Nasıl ki bir evi, ofisi, makamı vb. mahrem alanları ziyaret ederken yine evin ofisin, makamın sahibinden ya da yetkilisinden izin almadan bu alanlara giremiyor ve/veya ziyaret edemiyorsak, aynı şekilde bir ülkeyi ya da şehri ziyaret ederken, o şehrin emininden/sahibinden izin almak da bir düsturdur. 
Bu düstur ve ilke gereğince Saraybosna Havalimanı'na indikten hemen sonra ilk iş şehrin emini ve müdafi olan Aliya İzzetbegoviç'in Kovaçi şehitliğindeki kabrini ziyaret edip hem ona hem de medfun olan şehitlere meftun olarak Fatiha okumak suretiyle ülkede gezip dolaşma izni aldık. 

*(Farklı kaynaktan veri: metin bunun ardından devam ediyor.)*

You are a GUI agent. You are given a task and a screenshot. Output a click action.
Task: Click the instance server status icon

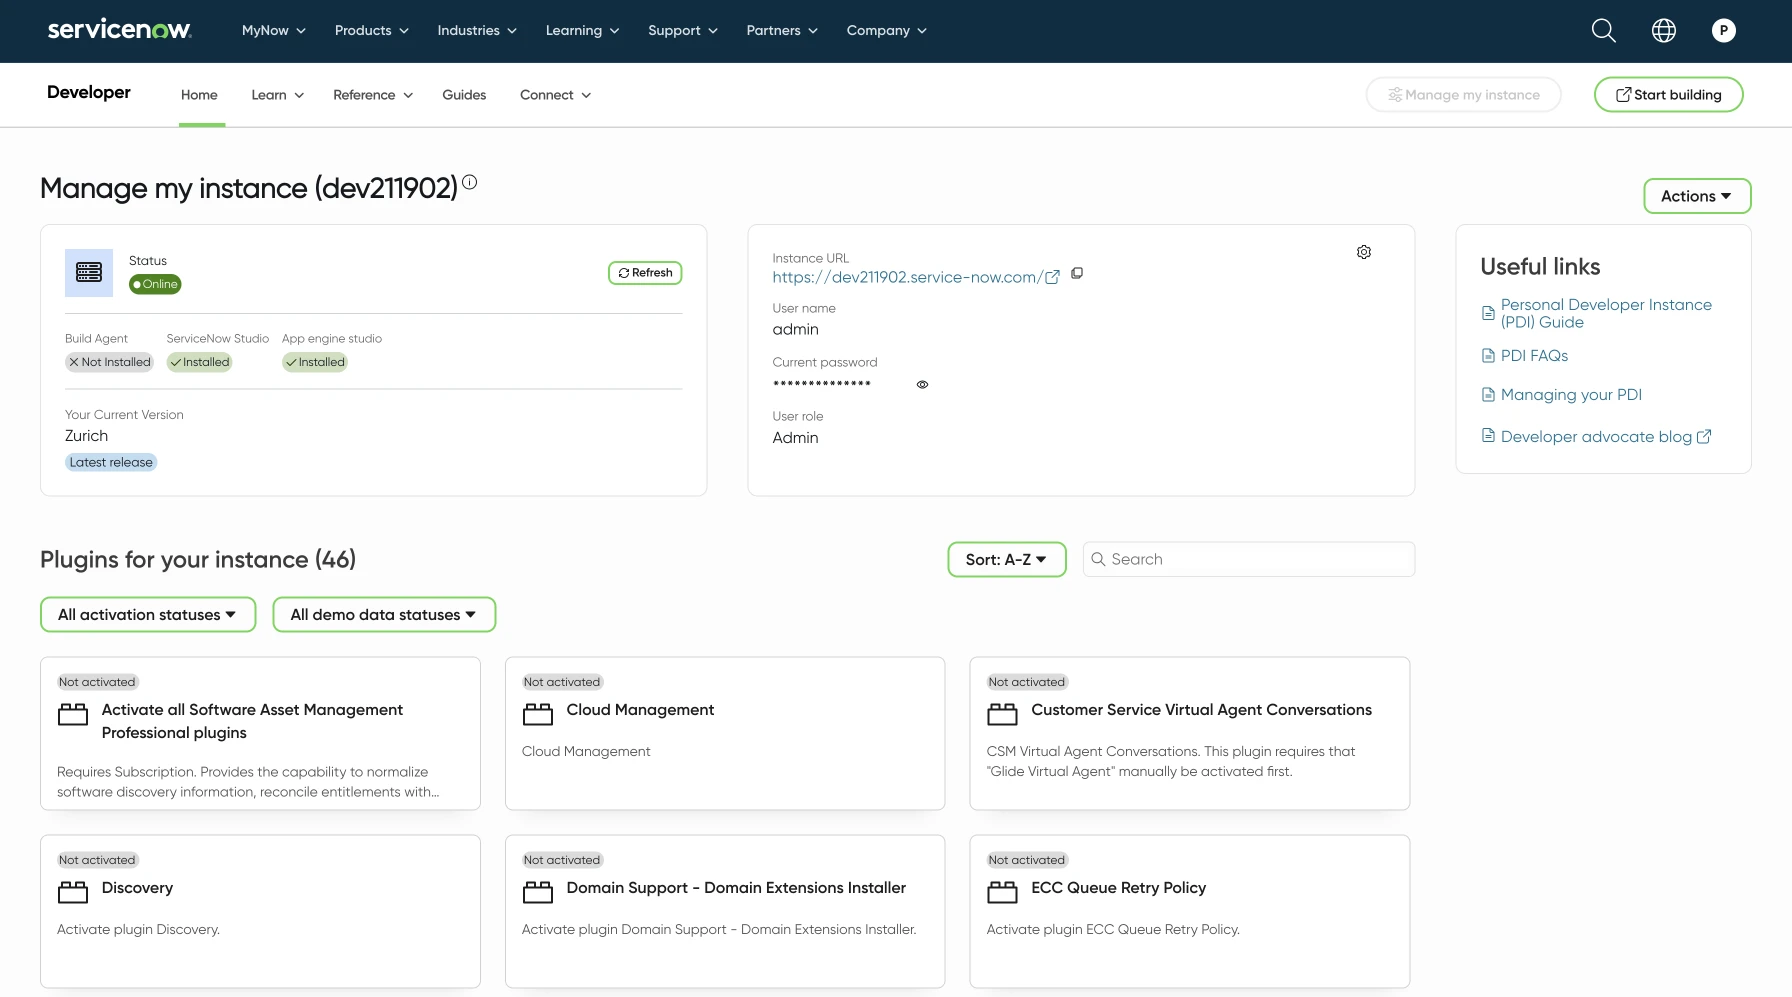pyautogui.click(x=89, y=273)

Şehitlik ve Aliya'nın makamı burada bizlere bazı aforizmalar sundu. Birincisi; mezar taşlarının üzerinde bulunan tesbihler. Bu tesbihlerin mezar taşlarının üzerinde olmasının hikmeti şu: Bosna Savaşı öncesi toplum iç içe yaşayan ve neredeyse sima olarak ayırt edilmesi imkânsız olan insanların ülkesiydi. Sadece suret değil, linguistlik anlamda da Boşnak, Hırvat ve Sırp unsurlar ciddi anlamda benzerlik taşıyordu. Ancak savaş tüm bu birliği ve dirliği darmadağın ettiği gibi ülkenin manzarasını ve künyesini de değiştirdi. Boşnaklar, sivil-asker ayrımı olmaksızın şehit olduklarında, naaşlarına günler geçtikten sonra ulaşılabiliyor ya da imkansızlıklardan dolayı üniforma olmadığından vefat edenin kimliğinin ve etnik kökeninin ne olduğu belirlenemiyordu. Buna çözüm olarak Boşnaklar kıyafetlerinin ceplerinde birer tesbih taşımak suretiyle eğer vefat ederlerse Boşnak ve Müslüman olduklarının anlaşılmasını sağlamışlar. İşte bu mezar taşlarının üzerindeki tesbihler bugün hala canlılığını ve mesajını korumaktadır. 
Bosna-Hersek'teki bulunan ve Müslümanlara ait olan hemen hemen bütün mezar taşları dört köşeli ve dikey dikdörtgen formunda yapılmış. Esasen bu, öldükten sonra da başlarının dik olduğunu ve burada var olacaklarının ilanıydı. Kaldı ki düşman saflarından birçok ismin savaş bittikten sonraki açıklamalarında Müslüman mezar taşlarına atıflar yer almıştır. Sırp ve Hırvat işgalciler, "Boşnak mezar taşlarına baktığımızda, onların sanki diri olduklarını görüyor ve korkuyorduk" açıklamaları bunun en bariz örneğidir. 
Bosna-Hersek'teki bu mezar taşlarının diğer bir önemi, hemen hepsinin üzerinde ölüm tarihi olarak 1992-1996 yıllarının yazıyor olmasıdır. Modern tarihte bir başkentin en uzun kuşatması olan Saraybosna Kuşatması sürecinde 5.434'ü sivil olmak üzere 13.952 kişinin şehit edildiği tarihlerdir 1992-1996. İşte buradaki şehitlik hem bugün hem de insanlık var olduğu sürece bir mesaj olacaktır. 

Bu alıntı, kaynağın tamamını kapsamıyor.